Media consumption (i.e., hours in front of the computer or TV) may not correlate directly to the ability to influence brand selection or preference. Nor does media consumption facilitate
purchase directly. Instead, the attentiveness of the audience at the time of media consumption (or page view) is more indicative of a medium's true ability to influence consumers. If true, it
would explain the huge differential between the sites designed to facilitate hunting (search) and the sites that facilitate grazing (social).
The Numbers Agree: Search
vs. Social Media
According to the IAB, 2008 U.S. Internet advertising totaled $23.4 billion, up $2.2 billion (+11%) vs. 2007. Within that total, Google's revenue on its own
U.S. search properties (not affiliate network) was $7 billion in 2008. In fact, Google's O&O search revenues amounted to 30% of total interactive ad revenues in the U.S., massively over-indexing
vs. its miniscule percentage of page views or time spent online (3-4%).

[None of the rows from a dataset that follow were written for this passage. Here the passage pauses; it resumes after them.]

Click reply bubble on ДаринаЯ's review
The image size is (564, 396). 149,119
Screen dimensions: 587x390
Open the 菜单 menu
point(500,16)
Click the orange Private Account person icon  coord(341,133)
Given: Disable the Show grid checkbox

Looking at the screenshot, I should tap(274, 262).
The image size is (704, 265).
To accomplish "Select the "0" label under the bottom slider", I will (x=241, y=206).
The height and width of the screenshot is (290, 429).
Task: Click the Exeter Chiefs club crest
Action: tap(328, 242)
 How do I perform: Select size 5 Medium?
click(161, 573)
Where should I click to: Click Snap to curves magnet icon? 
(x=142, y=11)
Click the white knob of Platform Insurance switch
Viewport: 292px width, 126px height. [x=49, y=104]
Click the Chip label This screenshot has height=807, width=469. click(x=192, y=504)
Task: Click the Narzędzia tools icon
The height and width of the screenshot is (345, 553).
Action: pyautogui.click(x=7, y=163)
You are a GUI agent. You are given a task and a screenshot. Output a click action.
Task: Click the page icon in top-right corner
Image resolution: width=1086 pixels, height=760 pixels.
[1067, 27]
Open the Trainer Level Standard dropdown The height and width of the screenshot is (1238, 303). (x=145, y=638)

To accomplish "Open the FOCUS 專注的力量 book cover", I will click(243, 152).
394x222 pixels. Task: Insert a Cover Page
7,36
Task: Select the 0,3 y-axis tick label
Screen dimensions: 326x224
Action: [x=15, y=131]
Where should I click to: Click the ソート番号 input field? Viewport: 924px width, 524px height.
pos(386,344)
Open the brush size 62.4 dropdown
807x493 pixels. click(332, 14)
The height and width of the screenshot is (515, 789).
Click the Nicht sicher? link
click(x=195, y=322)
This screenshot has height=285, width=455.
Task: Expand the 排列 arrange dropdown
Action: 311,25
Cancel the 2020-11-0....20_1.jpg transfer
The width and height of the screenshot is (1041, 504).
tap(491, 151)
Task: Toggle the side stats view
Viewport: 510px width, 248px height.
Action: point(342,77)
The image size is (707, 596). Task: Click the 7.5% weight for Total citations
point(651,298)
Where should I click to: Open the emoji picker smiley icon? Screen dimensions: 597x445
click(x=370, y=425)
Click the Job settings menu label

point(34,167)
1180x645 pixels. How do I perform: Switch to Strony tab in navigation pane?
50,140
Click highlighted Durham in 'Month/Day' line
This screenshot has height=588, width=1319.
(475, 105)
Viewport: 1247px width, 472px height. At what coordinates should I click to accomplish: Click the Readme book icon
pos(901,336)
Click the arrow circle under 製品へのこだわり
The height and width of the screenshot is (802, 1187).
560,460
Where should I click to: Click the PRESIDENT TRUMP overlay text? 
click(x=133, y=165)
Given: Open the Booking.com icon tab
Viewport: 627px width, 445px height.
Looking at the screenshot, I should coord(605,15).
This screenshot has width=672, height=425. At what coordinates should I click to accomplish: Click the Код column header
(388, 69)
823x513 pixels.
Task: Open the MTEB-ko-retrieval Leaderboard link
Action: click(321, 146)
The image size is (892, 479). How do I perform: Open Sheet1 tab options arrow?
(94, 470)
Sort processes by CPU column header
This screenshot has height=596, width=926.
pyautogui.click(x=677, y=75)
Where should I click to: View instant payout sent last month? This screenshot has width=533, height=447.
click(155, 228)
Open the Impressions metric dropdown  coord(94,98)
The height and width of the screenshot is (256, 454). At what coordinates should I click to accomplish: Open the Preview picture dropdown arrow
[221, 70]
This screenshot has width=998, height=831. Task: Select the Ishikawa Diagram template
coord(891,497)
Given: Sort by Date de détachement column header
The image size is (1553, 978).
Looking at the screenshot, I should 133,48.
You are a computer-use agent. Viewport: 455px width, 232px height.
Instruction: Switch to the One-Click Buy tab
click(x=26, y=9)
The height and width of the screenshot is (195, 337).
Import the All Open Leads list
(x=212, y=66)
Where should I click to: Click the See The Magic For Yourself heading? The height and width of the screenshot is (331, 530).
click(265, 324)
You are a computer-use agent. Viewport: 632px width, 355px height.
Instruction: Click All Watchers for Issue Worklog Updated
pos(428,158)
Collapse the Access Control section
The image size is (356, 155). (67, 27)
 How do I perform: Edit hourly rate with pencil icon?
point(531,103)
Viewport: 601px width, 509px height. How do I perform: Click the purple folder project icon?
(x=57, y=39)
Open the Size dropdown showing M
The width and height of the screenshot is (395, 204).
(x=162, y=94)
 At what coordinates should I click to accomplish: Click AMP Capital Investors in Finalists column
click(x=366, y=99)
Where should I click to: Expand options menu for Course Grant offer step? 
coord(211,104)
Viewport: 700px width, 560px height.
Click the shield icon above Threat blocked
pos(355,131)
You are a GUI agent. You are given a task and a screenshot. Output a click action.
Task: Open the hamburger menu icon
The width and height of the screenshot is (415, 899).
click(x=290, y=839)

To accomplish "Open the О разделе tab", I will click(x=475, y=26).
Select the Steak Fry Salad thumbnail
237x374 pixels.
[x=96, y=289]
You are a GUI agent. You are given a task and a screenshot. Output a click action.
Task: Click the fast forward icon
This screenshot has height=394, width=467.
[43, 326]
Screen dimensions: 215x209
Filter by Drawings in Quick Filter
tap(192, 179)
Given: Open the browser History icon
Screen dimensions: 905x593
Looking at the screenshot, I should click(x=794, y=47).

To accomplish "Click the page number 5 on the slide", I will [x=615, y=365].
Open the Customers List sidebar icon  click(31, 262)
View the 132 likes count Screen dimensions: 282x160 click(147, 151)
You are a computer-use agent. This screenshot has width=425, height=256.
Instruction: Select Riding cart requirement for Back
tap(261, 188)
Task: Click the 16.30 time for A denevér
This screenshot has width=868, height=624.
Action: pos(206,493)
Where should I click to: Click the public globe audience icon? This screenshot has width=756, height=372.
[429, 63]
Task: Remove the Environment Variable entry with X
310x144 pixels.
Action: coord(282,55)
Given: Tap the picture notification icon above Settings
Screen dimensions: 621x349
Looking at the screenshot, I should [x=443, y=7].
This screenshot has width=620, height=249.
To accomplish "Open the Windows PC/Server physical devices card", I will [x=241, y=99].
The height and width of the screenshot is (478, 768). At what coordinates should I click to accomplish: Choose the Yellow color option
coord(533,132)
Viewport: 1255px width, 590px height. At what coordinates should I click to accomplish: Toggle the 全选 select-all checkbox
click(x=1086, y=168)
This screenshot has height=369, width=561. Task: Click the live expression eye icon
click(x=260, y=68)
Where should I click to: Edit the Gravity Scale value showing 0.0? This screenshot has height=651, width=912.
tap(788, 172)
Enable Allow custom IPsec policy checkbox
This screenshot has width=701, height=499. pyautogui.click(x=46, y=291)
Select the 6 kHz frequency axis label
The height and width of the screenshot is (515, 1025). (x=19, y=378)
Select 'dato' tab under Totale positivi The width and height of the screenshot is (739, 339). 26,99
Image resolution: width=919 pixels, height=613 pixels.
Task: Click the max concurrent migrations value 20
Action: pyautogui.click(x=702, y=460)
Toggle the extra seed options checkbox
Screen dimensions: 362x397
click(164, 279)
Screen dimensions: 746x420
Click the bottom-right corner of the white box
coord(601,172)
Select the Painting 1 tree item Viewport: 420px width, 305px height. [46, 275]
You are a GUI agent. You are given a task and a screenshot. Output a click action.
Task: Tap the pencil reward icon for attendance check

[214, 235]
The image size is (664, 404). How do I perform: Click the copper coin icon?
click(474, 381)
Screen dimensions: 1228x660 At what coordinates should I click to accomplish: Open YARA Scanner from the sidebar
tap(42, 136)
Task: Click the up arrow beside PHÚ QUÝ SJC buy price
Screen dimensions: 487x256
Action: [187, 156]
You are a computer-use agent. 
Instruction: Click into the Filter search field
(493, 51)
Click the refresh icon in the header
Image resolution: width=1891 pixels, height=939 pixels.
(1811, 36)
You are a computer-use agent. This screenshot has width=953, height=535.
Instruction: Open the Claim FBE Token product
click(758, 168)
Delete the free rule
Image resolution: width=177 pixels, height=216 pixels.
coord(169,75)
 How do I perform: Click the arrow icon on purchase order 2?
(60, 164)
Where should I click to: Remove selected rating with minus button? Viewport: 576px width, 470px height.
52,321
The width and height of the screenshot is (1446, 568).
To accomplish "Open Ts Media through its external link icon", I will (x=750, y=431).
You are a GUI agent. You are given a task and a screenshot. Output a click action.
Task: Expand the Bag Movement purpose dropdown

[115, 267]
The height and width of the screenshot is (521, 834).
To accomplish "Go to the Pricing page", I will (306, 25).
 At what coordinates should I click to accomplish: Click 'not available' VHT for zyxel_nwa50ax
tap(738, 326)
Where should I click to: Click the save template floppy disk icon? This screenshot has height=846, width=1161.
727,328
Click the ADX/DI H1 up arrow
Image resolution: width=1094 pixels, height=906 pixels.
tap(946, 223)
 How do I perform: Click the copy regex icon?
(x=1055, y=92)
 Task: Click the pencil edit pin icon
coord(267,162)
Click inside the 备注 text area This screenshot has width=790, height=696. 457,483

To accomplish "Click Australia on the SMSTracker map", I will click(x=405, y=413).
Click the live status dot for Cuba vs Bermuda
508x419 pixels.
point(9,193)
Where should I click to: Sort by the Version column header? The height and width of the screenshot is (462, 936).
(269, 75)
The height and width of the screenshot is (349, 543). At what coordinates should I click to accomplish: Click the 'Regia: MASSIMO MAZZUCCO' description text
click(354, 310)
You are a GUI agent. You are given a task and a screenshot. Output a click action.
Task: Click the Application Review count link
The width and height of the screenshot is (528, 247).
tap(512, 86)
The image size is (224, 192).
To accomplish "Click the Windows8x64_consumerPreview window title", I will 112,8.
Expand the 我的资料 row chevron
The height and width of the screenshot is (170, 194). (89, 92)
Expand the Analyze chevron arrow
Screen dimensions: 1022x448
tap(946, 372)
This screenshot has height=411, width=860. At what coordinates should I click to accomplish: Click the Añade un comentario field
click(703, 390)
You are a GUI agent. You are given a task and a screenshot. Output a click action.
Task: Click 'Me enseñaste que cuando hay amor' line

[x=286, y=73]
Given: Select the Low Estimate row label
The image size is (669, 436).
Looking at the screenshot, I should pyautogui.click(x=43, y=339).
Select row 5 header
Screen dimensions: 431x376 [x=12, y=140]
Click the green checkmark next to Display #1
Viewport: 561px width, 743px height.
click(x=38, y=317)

Social media, on the other hand, are trying to use data and incredible reach to offset the lack of attentiveness of the
average social media consumer. I hope the firms specializing in social media monetization (Facebook, MySpace or third parties) figure it out over time, rendering irrelevant my comparison of social media to Central Park.
The Silver Lining:
Maybe
this is good news for television, which may continue to hold its own over the long run, defying the dire predictions?